Seeing as I’m leaving Prague in a few weeks (maybe permanently… more likely just for six months), I thought I should do justice to some of Prague’s most shudderingly bleak bar spots. Now, there’s a lot to choose from, and everyone who’s lived here as his or her own personal nominations. My friend always talks about a neighborhood bar he ventured into only to kill time one afternoon when he’d locked himself out of his apartment…. only to discover that Tuesdays are ‘Topless Barmaid Night’ there… and ‘Topless Night’ also extends to include afternoons… and the barmaid on duty at the time was old enough to be someone’s grandmother.
I promise no such NSFW delights here, but focused on a few places that I’ve noticed while walking around or that are (cough, cough) familiar to me from personal experience:
1. 777 Bar, Vršovice
If your idea of a good time is a window-less octagonal bunker settled in a totally residential, out-of-the-way neighborhood, then you’re in luck:
You might reasonably assume that this bar is simply closed for the afternoon and will later throw open its shuttered windows to take on a more welcoming persona. You’d be wrong, though:
The signage on the far left side of this picture indicates that it is ‘Nonstop’ (Czech parlance for ‘open 24 hours’… and also a notable teenybopper anthem). Indeed, the open door reveals that this place is in fact as open for business as it will ever be at the ripe hour of 3pm on a Sunday. I must admit that I was legitimately frightened to venture inside, but did take a peek– it looks like the indoor portion of Zeitgeist, except pitch black and with no customers.

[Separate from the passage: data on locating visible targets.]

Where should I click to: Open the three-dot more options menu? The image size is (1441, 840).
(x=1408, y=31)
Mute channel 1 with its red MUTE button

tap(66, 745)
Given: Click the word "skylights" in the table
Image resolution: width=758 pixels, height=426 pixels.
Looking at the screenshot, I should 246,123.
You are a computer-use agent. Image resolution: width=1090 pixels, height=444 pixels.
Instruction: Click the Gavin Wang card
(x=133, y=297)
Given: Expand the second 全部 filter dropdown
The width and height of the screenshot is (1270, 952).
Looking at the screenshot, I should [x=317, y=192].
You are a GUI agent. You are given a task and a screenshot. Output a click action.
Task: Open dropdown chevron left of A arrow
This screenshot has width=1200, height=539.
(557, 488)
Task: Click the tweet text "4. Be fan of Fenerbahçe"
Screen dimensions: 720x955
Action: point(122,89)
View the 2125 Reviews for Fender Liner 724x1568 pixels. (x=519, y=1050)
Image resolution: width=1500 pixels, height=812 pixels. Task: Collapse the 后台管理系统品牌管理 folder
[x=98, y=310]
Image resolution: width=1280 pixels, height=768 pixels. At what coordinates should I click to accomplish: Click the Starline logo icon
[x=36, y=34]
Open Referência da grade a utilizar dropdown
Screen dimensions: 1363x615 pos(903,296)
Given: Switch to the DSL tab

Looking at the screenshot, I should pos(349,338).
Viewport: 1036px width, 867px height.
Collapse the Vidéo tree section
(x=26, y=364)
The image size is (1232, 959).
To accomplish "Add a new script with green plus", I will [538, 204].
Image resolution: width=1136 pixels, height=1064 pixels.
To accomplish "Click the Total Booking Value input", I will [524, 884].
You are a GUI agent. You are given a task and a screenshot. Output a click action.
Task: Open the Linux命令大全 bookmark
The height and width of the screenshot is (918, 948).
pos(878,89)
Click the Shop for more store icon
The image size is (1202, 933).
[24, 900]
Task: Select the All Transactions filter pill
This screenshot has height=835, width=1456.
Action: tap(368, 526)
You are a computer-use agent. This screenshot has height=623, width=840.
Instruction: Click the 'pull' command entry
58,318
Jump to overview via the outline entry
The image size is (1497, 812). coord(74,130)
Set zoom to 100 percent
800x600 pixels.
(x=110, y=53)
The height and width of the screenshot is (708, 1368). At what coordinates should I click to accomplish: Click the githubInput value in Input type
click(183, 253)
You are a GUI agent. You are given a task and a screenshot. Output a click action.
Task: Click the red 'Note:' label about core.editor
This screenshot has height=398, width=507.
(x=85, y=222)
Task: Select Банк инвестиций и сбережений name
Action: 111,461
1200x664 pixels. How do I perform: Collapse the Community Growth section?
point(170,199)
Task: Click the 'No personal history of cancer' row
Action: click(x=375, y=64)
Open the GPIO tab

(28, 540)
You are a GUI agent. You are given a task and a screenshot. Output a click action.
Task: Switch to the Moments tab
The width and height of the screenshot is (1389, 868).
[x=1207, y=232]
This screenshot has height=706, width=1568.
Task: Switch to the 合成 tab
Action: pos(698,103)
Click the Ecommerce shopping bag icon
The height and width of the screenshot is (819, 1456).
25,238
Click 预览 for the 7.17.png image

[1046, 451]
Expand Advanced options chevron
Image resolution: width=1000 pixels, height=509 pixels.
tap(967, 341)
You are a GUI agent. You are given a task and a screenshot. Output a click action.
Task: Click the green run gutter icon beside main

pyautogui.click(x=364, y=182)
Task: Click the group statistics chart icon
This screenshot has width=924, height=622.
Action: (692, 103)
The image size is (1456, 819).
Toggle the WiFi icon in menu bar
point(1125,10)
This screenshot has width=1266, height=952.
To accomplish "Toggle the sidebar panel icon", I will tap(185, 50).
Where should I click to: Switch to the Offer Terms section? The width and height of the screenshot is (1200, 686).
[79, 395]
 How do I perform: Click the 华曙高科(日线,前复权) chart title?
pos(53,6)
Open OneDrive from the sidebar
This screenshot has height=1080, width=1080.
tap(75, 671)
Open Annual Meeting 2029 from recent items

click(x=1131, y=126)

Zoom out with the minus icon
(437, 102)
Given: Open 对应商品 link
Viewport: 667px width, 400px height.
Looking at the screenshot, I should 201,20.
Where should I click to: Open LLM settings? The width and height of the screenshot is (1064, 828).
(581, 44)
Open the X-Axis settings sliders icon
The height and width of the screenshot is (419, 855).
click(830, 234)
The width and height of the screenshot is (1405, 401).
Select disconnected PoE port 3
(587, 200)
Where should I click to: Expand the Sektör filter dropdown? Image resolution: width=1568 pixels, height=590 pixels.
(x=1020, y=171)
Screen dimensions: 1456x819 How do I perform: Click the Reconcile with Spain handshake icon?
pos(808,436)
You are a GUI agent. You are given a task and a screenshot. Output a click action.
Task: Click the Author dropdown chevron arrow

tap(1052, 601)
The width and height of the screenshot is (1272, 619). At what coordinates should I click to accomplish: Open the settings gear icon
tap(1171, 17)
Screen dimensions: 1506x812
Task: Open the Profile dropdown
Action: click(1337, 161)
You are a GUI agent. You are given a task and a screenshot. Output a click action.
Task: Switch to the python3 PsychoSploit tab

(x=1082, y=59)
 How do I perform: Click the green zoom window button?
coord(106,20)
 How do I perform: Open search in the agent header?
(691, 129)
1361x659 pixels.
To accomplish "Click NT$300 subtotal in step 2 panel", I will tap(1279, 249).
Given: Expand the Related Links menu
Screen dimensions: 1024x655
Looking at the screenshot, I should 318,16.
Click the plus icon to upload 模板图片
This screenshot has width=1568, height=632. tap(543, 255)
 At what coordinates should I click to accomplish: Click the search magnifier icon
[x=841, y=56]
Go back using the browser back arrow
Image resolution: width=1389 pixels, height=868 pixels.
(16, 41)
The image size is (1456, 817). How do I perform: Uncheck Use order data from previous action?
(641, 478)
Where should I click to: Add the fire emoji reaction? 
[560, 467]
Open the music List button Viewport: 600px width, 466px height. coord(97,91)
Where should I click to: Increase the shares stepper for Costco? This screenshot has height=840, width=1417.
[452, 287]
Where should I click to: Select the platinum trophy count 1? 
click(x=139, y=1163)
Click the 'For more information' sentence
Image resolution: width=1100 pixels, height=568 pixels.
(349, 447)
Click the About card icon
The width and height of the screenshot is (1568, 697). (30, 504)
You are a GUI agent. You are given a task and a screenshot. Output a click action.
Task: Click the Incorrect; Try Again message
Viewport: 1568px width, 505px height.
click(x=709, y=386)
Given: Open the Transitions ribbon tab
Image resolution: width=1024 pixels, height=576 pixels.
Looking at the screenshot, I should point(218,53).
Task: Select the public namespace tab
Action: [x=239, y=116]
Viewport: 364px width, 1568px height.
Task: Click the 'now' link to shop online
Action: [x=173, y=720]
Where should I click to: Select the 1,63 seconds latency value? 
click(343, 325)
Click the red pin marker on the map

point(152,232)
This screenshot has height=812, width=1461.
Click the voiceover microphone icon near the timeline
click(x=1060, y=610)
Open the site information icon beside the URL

It’s common knowledge in these parts that a lot of the more improbable bars around (especially the ‘Herna bars’– i.e., ones that advertising gambling) are just money-laundering operations for the mafia (the adjective ‘Russian’ is usually thrown into this equation as well, but I have no way of evaluating how widely this assumption applies). But, then, the stubborn question persists: why stay open all day and night if your bar is simply a ruse? Sadly, braver souls than me will have to venture inside to investigate the truth…
From a design perspective, I love how the ‘777’ theme is suggested mainly through ‘bang’ graphics on the shuttered windows… but then is also reiterated on the weird banana crescent sign hanging over the door.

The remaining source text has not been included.